> _Dataset entries_
Content starts
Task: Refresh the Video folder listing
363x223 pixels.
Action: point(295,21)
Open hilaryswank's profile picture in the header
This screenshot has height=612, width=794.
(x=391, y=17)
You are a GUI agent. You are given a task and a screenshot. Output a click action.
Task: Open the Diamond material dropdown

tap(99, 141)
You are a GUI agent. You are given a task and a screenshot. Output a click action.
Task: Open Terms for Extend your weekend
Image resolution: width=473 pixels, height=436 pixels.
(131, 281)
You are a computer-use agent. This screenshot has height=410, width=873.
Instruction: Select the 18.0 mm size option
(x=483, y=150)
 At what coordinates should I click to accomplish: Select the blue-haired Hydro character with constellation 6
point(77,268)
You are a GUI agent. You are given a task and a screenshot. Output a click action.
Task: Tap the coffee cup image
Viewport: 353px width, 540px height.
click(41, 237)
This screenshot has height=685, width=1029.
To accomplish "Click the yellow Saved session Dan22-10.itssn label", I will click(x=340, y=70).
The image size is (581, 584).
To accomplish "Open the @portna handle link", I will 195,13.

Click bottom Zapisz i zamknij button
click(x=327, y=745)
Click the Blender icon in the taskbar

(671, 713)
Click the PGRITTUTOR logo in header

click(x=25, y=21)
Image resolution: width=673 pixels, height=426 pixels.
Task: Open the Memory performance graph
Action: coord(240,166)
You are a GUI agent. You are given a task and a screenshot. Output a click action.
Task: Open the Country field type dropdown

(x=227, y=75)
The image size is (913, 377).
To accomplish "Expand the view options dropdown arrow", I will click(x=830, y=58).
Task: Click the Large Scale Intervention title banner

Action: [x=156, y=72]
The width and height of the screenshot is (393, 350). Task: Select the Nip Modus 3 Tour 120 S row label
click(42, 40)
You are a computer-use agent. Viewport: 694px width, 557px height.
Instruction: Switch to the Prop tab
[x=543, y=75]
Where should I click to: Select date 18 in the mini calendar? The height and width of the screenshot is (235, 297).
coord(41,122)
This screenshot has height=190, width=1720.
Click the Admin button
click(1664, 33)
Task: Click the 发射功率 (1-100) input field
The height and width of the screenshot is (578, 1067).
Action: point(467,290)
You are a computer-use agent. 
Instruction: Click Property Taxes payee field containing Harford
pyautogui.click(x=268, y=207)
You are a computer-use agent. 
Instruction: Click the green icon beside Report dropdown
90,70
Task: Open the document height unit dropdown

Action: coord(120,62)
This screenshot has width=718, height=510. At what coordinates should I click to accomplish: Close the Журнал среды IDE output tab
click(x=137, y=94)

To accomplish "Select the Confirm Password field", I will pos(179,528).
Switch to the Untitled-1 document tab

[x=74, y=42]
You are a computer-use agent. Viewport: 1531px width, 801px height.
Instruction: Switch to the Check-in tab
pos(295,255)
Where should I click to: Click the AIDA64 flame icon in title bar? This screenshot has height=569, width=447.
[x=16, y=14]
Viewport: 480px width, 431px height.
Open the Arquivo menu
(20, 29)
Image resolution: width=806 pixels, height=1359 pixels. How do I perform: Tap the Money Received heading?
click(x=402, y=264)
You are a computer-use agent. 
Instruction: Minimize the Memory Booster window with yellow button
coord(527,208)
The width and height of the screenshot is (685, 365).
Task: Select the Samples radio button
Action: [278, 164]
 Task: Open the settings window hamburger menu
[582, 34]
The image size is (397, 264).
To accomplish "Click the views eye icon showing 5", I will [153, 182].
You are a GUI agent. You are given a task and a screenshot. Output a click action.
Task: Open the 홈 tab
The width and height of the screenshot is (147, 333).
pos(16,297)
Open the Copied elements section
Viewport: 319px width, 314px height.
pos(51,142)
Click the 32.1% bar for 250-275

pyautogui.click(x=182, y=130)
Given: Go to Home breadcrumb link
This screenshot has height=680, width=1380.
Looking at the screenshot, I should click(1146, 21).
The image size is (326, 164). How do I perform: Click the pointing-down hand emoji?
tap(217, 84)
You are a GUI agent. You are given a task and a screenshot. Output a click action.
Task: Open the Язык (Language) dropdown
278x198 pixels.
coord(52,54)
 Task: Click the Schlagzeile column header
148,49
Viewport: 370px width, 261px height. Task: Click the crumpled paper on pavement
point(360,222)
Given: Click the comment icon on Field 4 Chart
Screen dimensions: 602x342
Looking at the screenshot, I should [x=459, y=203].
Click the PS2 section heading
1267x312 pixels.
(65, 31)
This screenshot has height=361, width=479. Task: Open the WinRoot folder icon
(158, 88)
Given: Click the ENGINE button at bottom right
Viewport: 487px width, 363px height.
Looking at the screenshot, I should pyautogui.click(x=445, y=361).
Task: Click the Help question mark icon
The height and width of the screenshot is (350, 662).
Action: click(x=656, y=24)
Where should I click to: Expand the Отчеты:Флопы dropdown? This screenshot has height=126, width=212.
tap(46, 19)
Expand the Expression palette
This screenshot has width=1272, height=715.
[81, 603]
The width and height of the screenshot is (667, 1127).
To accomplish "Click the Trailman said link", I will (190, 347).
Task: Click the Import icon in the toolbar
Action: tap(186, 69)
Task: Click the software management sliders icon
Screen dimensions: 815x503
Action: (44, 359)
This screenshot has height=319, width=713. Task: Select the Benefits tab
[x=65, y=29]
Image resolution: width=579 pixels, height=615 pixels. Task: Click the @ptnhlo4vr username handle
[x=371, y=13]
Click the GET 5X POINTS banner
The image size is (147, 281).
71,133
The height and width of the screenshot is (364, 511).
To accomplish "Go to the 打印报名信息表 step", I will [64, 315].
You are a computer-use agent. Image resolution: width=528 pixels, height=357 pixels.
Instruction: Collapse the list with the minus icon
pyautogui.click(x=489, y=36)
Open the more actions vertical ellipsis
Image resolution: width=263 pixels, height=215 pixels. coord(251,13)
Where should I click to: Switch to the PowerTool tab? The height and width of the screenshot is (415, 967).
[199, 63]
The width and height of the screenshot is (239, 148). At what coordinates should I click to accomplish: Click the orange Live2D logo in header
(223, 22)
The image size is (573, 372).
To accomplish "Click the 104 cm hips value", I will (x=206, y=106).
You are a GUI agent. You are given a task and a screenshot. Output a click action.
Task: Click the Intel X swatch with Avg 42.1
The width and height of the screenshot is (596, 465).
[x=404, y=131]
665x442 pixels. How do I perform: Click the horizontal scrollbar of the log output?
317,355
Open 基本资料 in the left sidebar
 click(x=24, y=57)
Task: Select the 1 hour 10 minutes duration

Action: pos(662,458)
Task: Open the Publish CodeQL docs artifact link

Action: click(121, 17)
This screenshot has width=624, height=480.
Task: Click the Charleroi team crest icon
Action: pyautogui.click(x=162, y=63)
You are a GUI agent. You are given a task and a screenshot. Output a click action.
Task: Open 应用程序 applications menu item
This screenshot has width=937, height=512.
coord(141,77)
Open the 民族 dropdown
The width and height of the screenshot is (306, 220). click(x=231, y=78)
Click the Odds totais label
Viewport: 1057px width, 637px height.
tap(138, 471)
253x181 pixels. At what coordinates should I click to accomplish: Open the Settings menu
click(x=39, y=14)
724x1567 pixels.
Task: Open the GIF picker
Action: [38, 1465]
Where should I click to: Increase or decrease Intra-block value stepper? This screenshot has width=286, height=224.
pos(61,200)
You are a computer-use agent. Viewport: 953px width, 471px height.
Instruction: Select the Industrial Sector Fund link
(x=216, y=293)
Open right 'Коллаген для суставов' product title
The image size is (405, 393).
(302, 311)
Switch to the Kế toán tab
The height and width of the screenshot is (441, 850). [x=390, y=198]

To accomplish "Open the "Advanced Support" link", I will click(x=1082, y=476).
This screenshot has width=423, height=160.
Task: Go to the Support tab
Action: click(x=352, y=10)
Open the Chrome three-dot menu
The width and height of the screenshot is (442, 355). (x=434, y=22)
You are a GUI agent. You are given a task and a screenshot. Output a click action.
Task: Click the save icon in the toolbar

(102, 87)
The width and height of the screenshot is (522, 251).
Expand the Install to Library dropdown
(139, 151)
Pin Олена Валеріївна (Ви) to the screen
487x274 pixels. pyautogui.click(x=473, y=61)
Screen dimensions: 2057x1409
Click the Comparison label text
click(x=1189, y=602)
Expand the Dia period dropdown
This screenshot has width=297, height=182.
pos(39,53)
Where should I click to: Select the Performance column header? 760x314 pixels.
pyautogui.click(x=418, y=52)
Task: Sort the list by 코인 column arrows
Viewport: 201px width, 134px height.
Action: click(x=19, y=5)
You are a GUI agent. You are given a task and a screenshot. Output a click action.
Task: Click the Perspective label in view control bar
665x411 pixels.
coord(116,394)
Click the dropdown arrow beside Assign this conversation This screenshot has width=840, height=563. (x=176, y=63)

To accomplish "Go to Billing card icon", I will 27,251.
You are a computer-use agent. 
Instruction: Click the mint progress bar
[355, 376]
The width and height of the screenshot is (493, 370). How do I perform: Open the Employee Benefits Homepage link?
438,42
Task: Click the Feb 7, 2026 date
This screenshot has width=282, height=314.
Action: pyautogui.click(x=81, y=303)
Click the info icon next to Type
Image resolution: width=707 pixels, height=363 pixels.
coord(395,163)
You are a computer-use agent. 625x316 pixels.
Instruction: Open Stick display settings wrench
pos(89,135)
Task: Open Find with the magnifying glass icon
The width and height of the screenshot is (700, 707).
Content ends
> _What you are asked to do_
Give the count of lines in the data shown above that contain "right", and nothing else.

> _Solution to the problem_
2